It makes sense to plan in a bit of re-grouping and re-connecting time after new or stressful events. Just be kind to yourself, seven months is early days, you'll be tired too Thanks Get extra benefits from the at-home time by doing lots of skin to skin snuggles and games (water play in the garden? Baths? Stories and cuddles?) A light touch way of reassuring about not being able to see you is doing a bit of peekaboo play. Go gently with it - at 7, DD still can't really manage hide and seek as the fear of me not being there is too deep. Little steps, lots of cuddles, and I really can't emphasise this part enough: lots of self-care for you!

Rainatnight · 03/08/2018 10:01

Not minimising here or saying you're wrong, but do bear in mind that lots of kids the same age would have exactly the same reaction. A few family parties on the trot, a fall, not being able to see you...that would be a lot for a lot of 20month olds.

So have some downtime by all means but don't worry that you've done anything 'wrong' from an adoption PoV.

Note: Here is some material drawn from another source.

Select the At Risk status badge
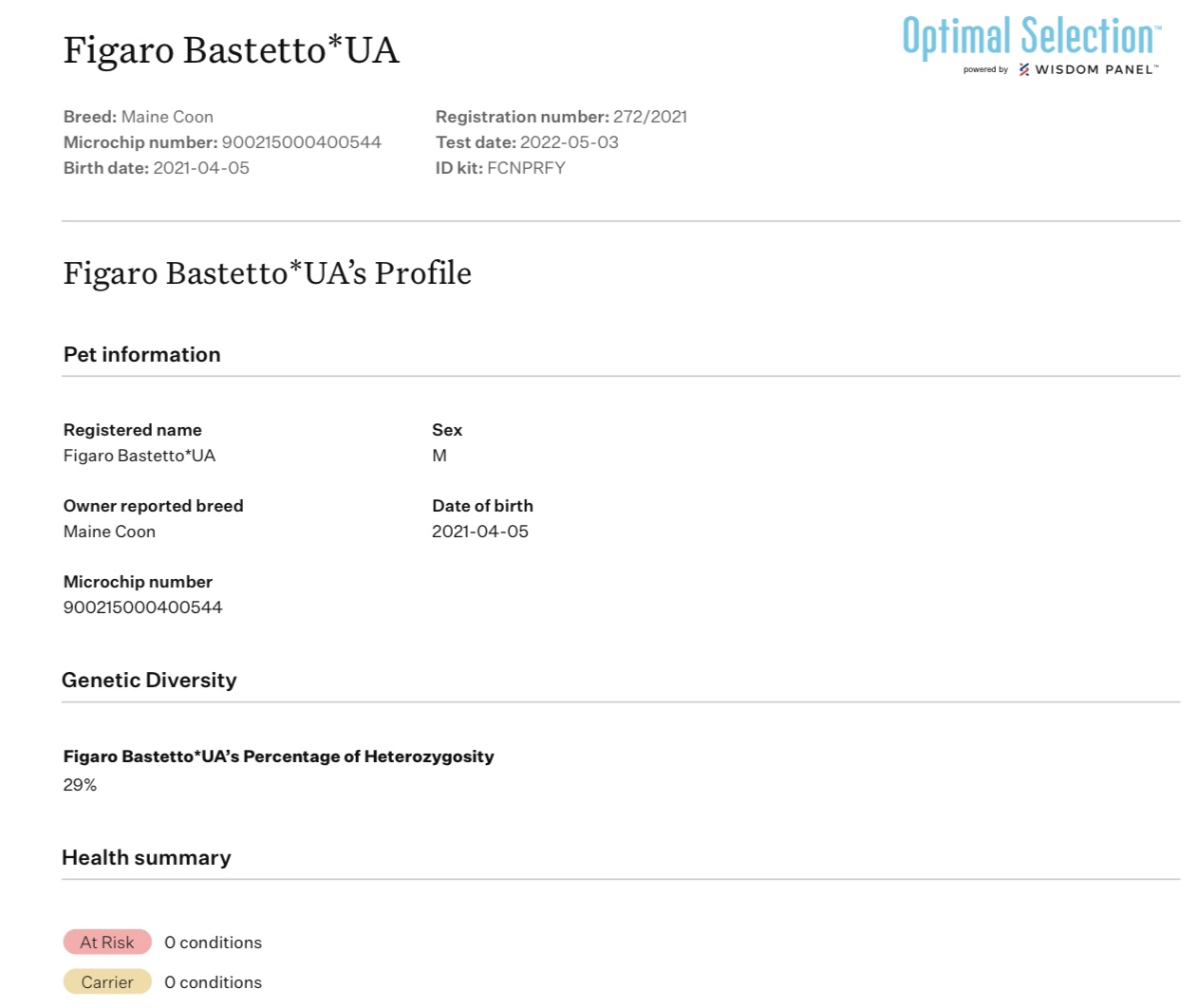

donquixotedelamancha · 03/08/2018 10:34

Both great posts above.

I second that what you describe sounds pretty normal for a child that age, but still agree that stepping back a bit is a good idea. I would:

  • Miss any big events that aren't important for a few weeks.
  • Try to get a good weekly and daily routine going.
  • Signpost changes to that routine in advance.
  • Do lots of bonding stuff as magic describes.
  • Start to talk through expectations at big events, e.g. 'Mummy is over here, if you get worried come for a cuddle'.
  • Limit how long you are out at activities, leaving the party a bit early or returning from the park at the first signs of tiredness.
  • Even once you are settled again, limit the number of activities, e.g. only 'doing something' like visitors or a treat every 2 or 3 days.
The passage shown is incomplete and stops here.